[[ Task input, beginning ]]

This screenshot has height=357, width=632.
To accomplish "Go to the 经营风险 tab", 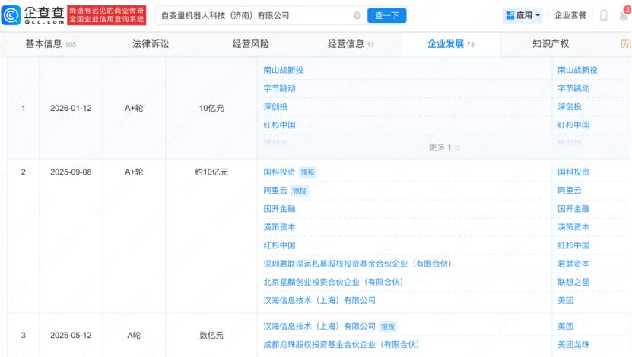I will (250, 44).
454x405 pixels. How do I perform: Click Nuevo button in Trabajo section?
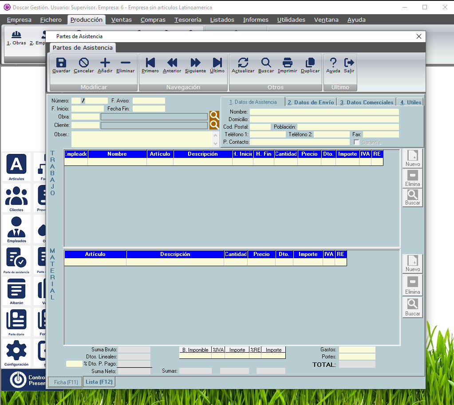tap(412, 158)
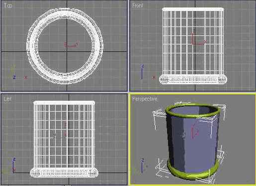Viewport: 256px width, 186px height.
Task: Click the transform gizmo in Front viewport
Action: pyautogui.click(x=198, y=39)
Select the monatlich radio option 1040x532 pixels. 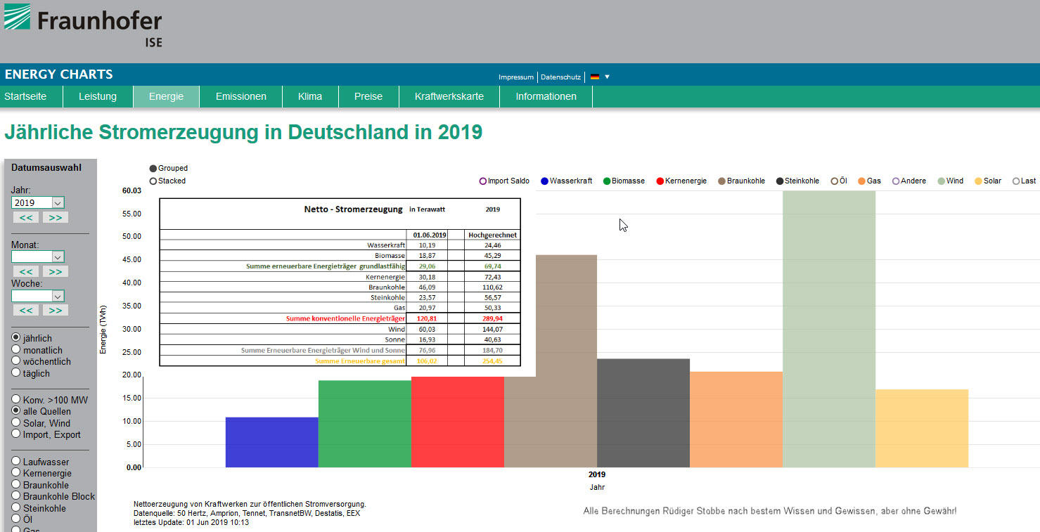click(x=16, y=350)
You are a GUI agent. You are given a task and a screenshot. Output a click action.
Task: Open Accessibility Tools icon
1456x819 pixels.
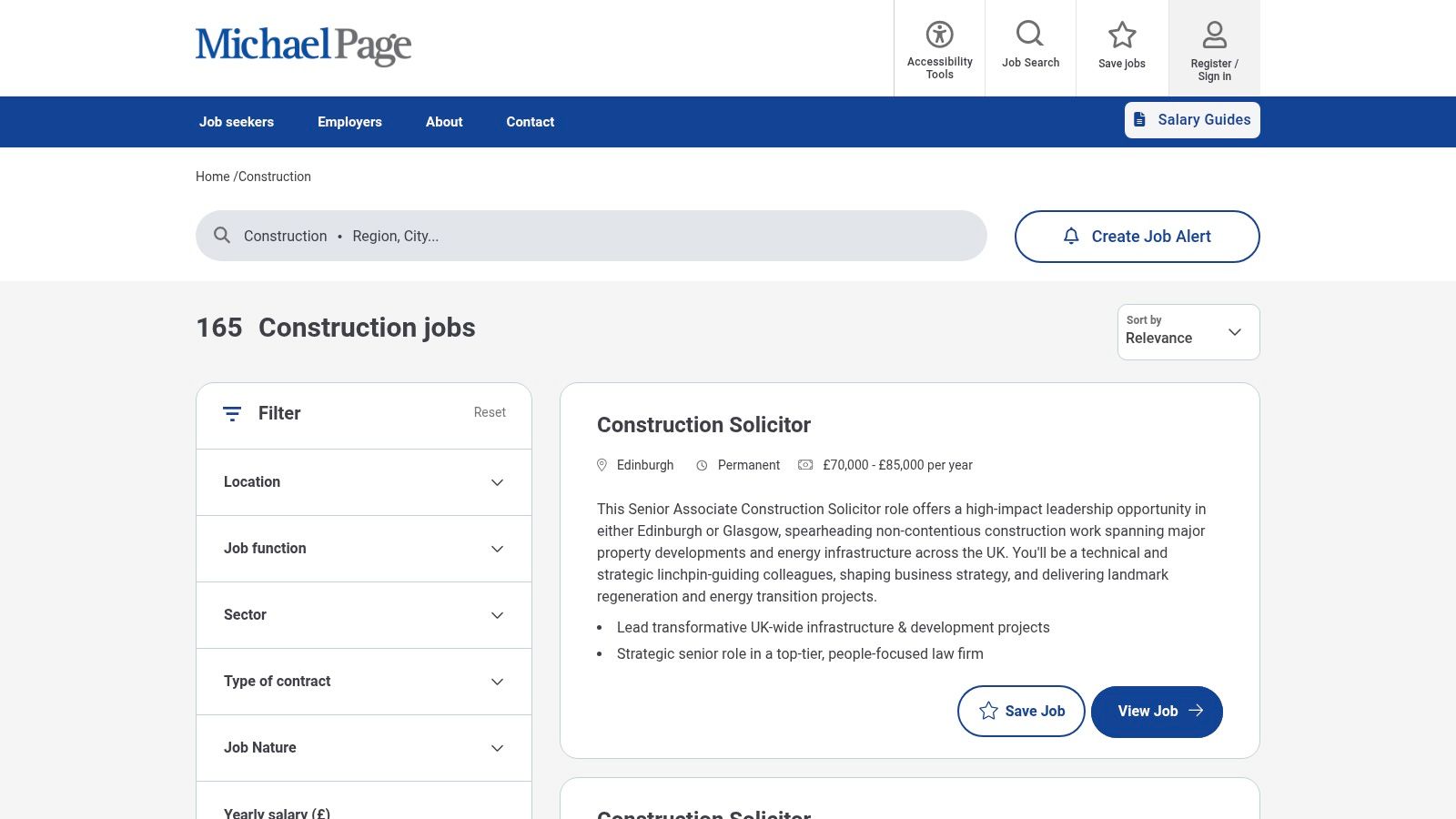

[[ Task input, end ]]

■ Task prompt
Leave out the pictures and repeat exactly the lines from the one containing "You are a GUI" through the last line of the entries.

■ Reply to the task
You are a GUI agent. You are given a task and a screenshot. Output a click action.
Task: Open Accessibility Tools icon
1456x819 pixels.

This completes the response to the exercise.